▶ _TO DO_:
Output only the stretch of the listing that starts at the line containing "Open USB power delivery Soft Off dropdown" and ends at the line containing "Like the comment", reproduced exactly with both ends.

=== Section Start ===

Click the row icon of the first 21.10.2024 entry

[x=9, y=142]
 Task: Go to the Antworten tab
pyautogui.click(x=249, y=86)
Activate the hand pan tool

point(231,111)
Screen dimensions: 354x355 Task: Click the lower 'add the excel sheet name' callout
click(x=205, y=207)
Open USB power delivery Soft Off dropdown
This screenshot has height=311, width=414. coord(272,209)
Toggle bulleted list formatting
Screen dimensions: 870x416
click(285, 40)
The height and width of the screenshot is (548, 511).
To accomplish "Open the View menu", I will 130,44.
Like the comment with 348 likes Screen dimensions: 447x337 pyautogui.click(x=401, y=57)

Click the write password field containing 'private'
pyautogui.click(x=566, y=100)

=== Section End ===
=== Section Start ===

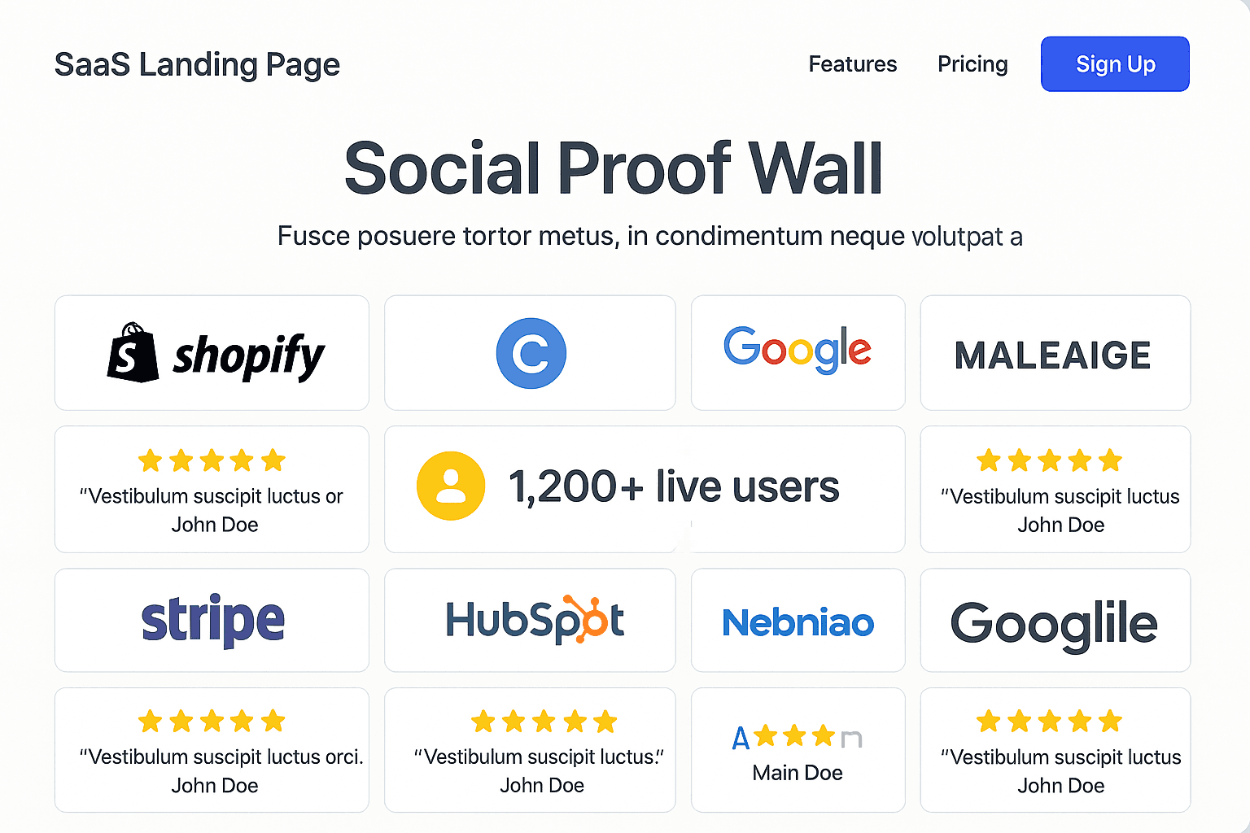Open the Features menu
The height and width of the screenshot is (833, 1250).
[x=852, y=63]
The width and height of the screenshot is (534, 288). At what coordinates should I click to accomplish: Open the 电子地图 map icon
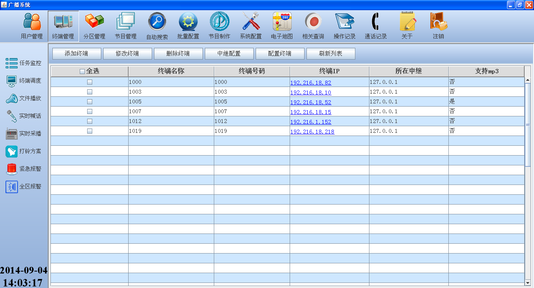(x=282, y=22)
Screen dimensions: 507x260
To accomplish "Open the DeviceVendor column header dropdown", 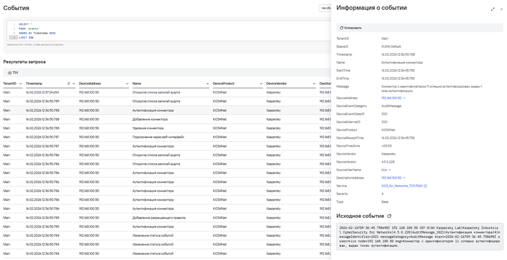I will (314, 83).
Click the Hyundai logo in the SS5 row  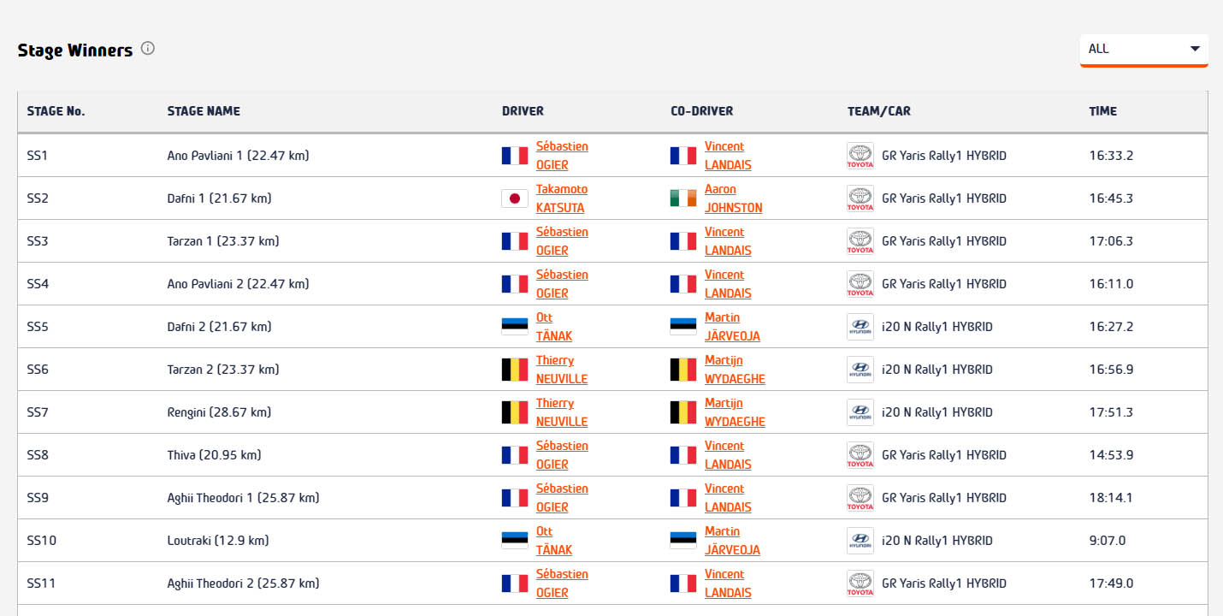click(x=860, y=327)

=== Section End ===

▶ _WRITTEN ANSWER_:
Open USB power delivery Soft Off dropdown
This screenshot has height=311, width=414. coord(272,209)
Toggle bulleted list formatting
Screen dimensions: 870x416
click(285, 40)
The height and width of the screenshot is (548, 511).
To accomplish "Open the View menu", I will 130,44.
Like the comment with 348 likes Screen dimensions: 447x337 pyautogui.click(x=401, y=57)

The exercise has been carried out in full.